Mundaca Investment Corporation v. Daddona, No. Cv95 0144551 (Jan. 4, 1996)

[EDITOR'S NOTE: This case is unpublished as indicated by the issuing court.]MEMORANDUM OF DECISION RE: MOTION TO STRIKE Defendants Diane Grace Daddona a/k/a Diane Grace Blake and Paul R. Daddona executed and delivered a certain Note (the "Note") dated January 3, 1986 in favor of Mechanics and Farmers Savings Bank, FSB. The obligations of the Note are, among other things, secured by a certain Open-End Mortgage dated January 3, 1986 executed by D. Daddona; in favor of Mechanics Farmers, and recorded in Volume 2699 at Page 130 of the City of Stamford Land Records, granting to Mechanics Farmers, among other things, a mortgage on certain property known as 19 Half Moon Way, Stamford, Connecticut, together with certain other property and rights as described in the Mortgage.
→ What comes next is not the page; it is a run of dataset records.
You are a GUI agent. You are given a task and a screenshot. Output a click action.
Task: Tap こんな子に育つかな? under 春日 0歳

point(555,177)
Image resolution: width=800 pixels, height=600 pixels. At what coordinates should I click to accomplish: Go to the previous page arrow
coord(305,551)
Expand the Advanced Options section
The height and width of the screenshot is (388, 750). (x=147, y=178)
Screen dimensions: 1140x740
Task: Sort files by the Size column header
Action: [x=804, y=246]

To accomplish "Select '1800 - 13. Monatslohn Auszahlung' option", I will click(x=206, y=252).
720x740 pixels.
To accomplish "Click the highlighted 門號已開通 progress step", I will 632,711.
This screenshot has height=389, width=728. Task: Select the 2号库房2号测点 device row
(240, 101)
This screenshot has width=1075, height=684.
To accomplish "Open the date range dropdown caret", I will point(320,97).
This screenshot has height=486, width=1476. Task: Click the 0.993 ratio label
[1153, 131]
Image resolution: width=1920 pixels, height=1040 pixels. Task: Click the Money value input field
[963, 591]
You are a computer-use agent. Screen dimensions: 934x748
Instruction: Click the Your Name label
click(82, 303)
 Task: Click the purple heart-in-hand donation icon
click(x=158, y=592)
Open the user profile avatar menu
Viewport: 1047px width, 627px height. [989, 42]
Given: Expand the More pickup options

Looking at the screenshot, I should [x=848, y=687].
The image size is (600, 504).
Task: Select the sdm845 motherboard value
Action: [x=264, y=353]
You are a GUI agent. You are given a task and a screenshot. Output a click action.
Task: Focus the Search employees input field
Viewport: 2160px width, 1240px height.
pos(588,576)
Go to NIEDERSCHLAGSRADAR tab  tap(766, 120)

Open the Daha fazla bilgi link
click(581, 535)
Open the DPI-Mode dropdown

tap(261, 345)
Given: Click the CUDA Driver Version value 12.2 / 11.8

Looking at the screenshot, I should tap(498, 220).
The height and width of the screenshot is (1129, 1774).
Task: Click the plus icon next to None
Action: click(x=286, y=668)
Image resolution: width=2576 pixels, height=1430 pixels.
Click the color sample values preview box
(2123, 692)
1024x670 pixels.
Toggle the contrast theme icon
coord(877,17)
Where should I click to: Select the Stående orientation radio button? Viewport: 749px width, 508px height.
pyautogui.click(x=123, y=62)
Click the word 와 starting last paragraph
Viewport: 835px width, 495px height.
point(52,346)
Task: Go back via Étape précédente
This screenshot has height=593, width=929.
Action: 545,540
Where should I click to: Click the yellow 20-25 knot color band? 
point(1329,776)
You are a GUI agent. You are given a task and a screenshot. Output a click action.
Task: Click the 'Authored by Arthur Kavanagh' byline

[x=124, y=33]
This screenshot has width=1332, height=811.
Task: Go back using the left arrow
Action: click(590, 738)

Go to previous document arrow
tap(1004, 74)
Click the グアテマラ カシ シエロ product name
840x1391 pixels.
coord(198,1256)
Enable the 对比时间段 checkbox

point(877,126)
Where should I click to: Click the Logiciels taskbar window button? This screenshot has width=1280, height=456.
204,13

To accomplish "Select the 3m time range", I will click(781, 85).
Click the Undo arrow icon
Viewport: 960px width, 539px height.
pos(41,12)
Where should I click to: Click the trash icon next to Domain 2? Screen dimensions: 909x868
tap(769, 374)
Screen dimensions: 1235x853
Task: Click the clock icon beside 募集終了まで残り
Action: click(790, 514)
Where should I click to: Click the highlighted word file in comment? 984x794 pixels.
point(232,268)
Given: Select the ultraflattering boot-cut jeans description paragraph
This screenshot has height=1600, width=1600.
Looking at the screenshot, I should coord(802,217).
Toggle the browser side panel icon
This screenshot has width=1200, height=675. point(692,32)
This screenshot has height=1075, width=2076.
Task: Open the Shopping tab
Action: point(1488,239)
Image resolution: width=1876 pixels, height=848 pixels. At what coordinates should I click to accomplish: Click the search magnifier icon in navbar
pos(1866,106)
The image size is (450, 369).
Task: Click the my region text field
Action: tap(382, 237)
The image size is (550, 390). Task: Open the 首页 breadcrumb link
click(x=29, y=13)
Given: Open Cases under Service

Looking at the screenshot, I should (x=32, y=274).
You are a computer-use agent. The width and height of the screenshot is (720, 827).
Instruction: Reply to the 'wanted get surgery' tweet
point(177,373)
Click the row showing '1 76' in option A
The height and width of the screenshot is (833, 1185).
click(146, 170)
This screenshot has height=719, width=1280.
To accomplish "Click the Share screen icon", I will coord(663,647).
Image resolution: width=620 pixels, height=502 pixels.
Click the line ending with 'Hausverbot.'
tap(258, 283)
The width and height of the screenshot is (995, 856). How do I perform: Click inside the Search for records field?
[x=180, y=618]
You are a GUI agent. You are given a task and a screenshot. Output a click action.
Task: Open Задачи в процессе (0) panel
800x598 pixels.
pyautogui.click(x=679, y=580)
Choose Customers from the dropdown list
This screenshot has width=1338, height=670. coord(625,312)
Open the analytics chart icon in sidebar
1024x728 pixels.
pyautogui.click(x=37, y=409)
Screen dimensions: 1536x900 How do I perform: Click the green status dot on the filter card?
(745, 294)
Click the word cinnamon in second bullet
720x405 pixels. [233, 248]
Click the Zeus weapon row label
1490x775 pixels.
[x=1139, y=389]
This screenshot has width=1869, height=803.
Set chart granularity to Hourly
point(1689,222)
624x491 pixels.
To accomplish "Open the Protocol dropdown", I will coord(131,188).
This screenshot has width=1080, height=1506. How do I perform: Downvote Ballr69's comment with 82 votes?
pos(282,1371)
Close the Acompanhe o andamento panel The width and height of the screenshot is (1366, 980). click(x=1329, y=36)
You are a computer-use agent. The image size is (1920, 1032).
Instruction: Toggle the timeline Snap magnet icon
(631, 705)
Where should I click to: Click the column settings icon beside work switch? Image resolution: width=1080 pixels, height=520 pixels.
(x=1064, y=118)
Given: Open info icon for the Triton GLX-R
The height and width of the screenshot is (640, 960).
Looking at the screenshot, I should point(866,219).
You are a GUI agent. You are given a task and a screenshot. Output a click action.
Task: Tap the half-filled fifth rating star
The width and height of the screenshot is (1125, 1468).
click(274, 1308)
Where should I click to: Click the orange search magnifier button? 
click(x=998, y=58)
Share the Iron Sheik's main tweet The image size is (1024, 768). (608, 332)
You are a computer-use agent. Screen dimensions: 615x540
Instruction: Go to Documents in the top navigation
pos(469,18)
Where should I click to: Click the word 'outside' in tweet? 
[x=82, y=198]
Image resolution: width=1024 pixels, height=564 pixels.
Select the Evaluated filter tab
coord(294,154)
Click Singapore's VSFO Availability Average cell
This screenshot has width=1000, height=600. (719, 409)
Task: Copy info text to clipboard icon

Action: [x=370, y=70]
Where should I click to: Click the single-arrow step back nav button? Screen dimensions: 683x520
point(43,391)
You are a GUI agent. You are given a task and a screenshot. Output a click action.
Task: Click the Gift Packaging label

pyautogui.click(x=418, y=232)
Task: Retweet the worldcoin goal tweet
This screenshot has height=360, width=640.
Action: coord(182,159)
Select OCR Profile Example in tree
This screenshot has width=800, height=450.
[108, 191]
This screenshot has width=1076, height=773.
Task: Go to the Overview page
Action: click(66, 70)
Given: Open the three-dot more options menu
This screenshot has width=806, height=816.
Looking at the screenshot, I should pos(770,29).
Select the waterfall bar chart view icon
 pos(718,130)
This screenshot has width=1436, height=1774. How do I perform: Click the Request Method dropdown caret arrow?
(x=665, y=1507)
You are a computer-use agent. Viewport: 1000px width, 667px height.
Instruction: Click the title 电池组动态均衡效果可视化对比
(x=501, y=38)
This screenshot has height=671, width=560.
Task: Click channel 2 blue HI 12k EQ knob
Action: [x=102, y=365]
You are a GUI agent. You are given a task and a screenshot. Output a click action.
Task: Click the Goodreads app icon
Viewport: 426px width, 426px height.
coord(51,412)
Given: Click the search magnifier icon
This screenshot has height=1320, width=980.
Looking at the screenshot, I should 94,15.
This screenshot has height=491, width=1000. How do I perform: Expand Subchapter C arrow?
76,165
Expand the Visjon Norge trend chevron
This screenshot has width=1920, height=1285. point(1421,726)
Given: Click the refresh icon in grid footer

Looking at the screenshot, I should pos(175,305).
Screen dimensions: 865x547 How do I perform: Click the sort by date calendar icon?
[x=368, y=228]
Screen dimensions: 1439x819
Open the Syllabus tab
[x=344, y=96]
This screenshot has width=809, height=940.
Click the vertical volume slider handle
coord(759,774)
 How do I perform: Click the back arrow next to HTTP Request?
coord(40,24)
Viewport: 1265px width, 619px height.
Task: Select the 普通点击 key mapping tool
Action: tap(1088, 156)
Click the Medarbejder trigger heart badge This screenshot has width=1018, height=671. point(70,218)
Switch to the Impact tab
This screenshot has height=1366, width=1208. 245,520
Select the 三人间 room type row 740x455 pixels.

Prior to August 9, 1991, Mechanics Farmers was a federal savings bank organized and existing under the laws of the United States of America, and having a principal place of business in Bridgeport, Connecticut. On August 9, 1991, the Director of the Office of Thrift Supervision determined that Mechanics Farmers was insolvent. The Director made an order, dated August 7, 1991, appointing the Federal Deposit Insurance Corporation receiver of Mechanics Farmers (the "FDIC") pursuant to 12 U.S.C. § 1821(c).

On August 9, 1991, the FDIC, acting pursuant to 12 U.S.C. § 1821, took possession of the assets of Mechanics Farmers, and thereby succeeded to all of the rights, titles, powers and privileges thereof, including all of Mechanics Farmers' right, title and interest in and to the Note, the Mortgage and the Property. Thereafter, on December 1, 1994, the FDIC sold and assigned to Mundaca all of its right, title and interest in and to the Note, the Mortgage and the Property. Mundaca, which is a foreign corporation, is the owner and holder of the Note and the CT Page 136 Mortgage.

By letter dated November 16, 1992, Consolidated Asset Recovery Corporation ("Consolidated"), as servicer for the FDIC, notified the Daddonas that, among other things, the Note and Mortgage were in default, and made demand for payment of all arrearage under the Note and Mortgage. Consolidated further notified the Daddonas that, among other things, in the event Consolidated did not receive payment of the arrearage in full, the entire principal balance outstanding under the Note and Mortgage (including, but not limited to, all principal, interest and all other outstanding charges and costs due thereunder) would be accelerated and declared immediately due and payable.

By letter dated February 28, 1995, Mundaca, among other things, made demand upon the Daddonas for payment of the entire outstanding indebtedness due under the Note and the Mortgage on or before March 10, 1995. Mundaca further notified the Daddonas of their rights under P.A. 93-414, An Act Concerning Emergency Mortgage Assistance and the Housing and Community Development Act of 1991, as amended.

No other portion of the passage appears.